Josh Hawley Introduces Bill to Put Washington In Charge of Internet Speech | WHAT REALLY HAPPENED

Josh Hawley Introduces Bill to Put Washington In Charge of Internet Speech

Sen. Josh Hawley (R–Mo.) is introducing legislation to clamp down on free expression online, under the pretense of fighting tech-company "bias" against Republicans.

Hawley's solution is to amend Section 230 of the Communications Decency Act, a measure that prevents individual users of internet platforms and the companies that run them from being treated as legally indistinguishable from one another. Without it, digital companies and the users of their products (i.e., all of us) could be sued in civil court or subject to state criminal prosecution over content and messages created and published by others.

State attorneys general have been howling about Section 230 for more than a decade because it means that only the federal government can criminally prosecute internet intermediaries. Thus, state prosecutors don't have the opportunity to seize assets and bring in big financial settlements themselves.

As attorney general of Missouri, Hawley joined in the tradition of Democratic Sen.
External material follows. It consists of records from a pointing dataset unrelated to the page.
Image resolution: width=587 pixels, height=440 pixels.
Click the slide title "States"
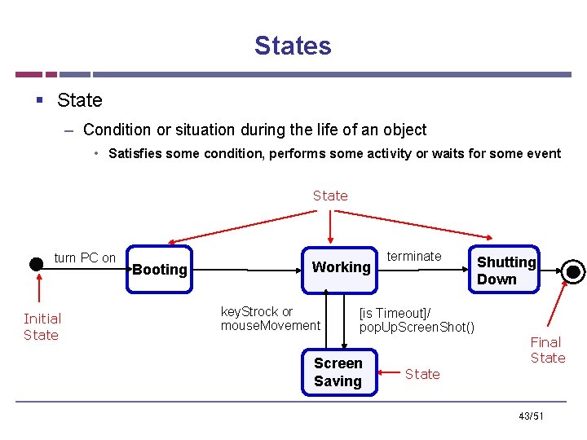click(x=293, y=46)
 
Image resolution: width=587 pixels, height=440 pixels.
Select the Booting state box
click(x=160, y=269)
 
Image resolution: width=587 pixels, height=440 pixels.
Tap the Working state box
click(x=341, y=267)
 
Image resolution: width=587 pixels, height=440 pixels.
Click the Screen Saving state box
click(x=338, y=372)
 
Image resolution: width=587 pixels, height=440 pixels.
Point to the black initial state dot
click(x=36, y=263)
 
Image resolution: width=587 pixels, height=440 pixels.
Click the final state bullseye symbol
click(x=574, y=271)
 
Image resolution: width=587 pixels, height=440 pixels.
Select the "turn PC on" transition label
click(x=85, y=257)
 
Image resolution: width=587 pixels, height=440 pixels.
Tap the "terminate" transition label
click(x=414, y=256)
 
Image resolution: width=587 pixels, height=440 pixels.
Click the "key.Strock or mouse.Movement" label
click(x=270, y=319)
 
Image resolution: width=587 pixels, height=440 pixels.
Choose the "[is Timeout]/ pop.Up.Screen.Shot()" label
click(x=416, y=320)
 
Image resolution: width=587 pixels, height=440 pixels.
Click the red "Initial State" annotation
click(x=42, y=327)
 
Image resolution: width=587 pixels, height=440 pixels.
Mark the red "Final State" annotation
click(x=547, y=350)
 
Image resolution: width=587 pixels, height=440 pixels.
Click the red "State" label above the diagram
click(x=330, y=196)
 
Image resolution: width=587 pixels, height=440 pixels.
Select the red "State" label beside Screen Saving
click(x=422, y=374)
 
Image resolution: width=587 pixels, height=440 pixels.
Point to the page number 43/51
click(x=530, y=416)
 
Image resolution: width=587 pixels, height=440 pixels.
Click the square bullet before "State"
click(x=38, y=100)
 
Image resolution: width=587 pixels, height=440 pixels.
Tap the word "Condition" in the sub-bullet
click(x=117, y=130)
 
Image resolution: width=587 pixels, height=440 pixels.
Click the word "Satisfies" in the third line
click(x=135, y=153)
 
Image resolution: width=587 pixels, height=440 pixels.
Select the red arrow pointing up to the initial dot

Kamala Harris when she was attorney general of California, and the top cops from many other states, in begging Congress to amend Section 230. The first time around, back in 2013, the excuse attorneys general used was "child sex trafficking," falsely insisting that Section 230 stopped knowing perpetrators of this horrific crime from being brought to justice.* (In fact, nothing in Section 230 has ever prevented the Department of Justice from enforcing federal criminal laws, including laws against forced or underage prostitution.)